==== Source data ====

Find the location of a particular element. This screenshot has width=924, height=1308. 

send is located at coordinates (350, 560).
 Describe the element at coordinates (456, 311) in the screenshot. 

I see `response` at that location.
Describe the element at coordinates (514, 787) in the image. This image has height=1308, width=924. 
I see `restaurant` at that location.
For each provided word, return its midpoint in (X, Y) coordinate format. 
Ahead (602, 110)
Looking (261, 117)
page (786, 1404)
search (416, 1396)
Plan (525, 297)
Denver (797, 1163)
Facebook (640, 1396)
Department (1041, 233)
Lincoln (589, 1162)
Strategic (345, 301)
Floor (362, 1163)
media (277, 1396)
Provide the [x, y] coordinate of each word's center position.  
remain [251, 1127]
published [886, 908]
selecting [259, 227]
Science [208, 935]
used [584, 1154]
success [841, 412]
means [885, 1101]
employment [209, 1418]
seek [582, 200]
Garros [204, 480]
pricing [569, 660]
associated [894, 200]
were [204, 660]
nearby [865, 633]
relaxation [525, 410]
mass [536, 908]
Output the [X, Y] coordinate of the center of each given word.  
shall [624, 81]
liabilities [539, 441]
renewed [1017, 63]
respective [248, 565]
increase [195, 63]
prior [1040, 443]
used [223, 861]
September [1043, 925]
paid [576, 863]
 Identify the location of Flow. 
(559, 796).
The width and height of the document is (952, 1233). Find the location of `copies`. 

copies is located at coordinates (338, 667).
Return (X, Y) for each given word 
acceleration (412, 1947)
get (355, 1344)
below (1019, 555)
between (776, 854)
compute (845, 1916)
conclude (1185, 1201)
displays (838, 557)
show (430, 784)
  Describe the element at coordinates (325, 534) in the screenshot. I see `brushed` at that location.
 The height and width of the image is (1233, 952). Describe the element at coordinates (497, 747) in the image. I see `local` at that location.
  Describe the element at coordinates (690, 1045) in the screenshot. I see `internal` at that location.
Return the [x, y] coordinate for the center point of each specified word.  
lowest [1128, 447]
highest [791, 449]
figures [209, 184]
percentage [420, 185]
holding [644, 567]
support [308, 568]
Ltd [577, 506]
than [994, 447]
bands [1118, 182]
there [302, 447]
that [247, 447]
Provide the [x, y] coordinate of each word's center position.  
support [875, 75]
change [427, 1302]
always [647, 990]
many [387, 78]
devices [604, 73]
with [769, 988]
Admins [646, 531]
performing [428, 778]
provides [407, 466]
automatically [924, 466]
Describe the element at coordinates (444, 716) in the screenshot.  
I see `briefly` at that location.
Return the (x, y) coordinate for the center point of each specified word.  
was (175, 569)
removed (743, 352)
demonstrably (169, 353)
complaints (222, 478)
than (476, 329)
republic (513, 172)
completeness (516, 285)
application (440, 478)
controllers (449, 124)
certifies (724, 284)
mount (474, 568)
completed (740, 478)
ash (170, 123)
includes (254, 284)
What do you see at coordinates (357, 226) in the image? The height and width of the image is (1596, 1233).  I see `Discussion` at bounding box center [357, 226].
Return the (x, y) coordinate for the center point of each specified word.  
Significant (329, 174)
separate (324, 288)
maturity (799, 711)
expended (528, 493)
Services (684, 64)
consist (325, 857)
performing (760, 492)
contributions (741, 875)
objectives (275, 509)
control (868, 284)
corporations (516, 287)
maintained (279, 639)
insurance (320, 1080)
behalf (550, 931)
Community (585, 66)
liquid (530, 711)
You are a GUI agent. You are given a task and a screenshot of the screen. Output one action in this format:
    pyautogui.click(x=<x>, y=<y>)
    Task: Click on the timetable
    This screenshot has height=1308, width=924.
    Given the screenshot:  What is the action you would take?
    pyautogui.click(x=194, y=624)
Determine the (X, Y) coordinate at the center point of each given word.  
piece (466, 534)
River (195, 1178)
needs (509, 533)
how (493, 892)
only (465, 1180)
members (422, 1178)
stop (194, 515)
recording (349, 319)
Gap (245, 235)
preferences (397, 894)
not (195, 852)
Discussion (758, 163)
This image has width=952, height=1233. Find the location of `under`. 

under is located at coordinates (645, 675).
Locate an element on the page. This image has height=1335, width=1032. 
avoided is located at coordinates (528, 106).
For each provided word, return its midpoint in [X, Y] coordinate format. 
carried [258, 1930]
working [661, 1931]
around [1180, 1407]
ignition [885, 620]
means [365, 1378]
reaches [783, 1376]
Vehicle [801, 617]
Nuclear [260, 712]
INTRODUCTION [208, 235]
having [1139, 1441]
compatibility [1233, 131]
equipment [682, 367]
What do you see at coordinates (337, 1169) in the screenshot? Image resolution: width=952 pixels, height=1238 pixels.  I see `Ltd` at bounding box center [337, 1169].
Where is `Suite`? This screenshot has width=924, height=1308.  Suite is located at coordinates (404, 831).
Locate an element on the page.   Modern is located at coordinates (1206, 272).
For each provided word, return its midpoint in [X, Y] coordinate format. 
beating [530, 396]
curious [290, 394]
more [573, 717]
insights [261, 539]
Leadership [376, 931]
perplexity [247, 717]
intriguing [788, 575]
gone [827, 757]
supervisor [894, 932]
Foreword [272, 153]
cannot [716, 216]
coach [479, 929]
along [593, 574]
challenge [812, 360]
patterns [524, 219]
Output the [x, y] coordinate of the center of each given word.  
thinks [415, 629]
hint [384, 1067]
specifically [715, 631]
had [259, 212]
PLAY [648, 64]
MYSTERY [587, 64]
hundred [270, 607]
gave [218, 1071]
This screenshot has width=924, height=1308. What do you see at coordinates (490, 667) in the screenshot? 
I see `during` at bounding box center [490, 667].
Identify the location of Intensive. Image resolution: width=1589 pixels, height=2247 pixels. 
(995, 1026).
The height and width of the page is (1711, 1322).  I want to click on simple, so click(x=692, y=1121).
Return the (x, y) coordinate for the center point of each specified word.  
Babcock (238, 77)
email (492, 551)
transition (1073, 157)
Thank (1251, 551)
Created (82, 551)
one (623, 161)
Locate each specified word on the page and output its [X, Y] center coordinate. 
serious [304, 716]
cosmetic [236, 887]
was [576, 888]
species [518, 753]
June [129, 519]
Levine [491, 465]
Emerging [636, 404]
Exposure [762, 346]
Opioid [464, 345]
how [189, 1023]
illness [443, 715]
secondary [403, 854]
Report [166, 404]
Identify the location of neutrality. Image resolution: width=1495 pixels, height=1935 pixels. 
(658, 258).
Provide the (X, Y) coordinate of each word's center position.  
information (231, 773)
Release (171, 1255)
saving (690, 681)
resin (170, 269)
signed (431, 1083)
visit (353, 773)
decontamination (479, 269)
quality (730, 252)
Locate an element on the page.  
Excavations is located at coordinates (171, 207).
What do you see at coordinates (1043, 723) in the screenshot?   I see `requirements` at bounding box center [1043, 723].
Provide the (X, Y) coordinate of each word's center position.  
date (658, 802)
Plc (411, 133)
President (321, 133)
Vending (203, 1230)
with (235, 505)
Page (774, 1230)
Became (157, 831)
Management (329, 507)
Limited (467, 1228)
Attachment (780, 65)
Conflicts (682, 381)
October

====

List every line of the data above that contains the word "Identify", matching its capitalization exactly.

 Identify the location of Flow. 
Identify the location of Intensive. Image resolution: width=1589 pixels, height=2247 pixels. 
Identify the location of neutrality. Image resolution: width=1495 pixels, height=1935 pixels. 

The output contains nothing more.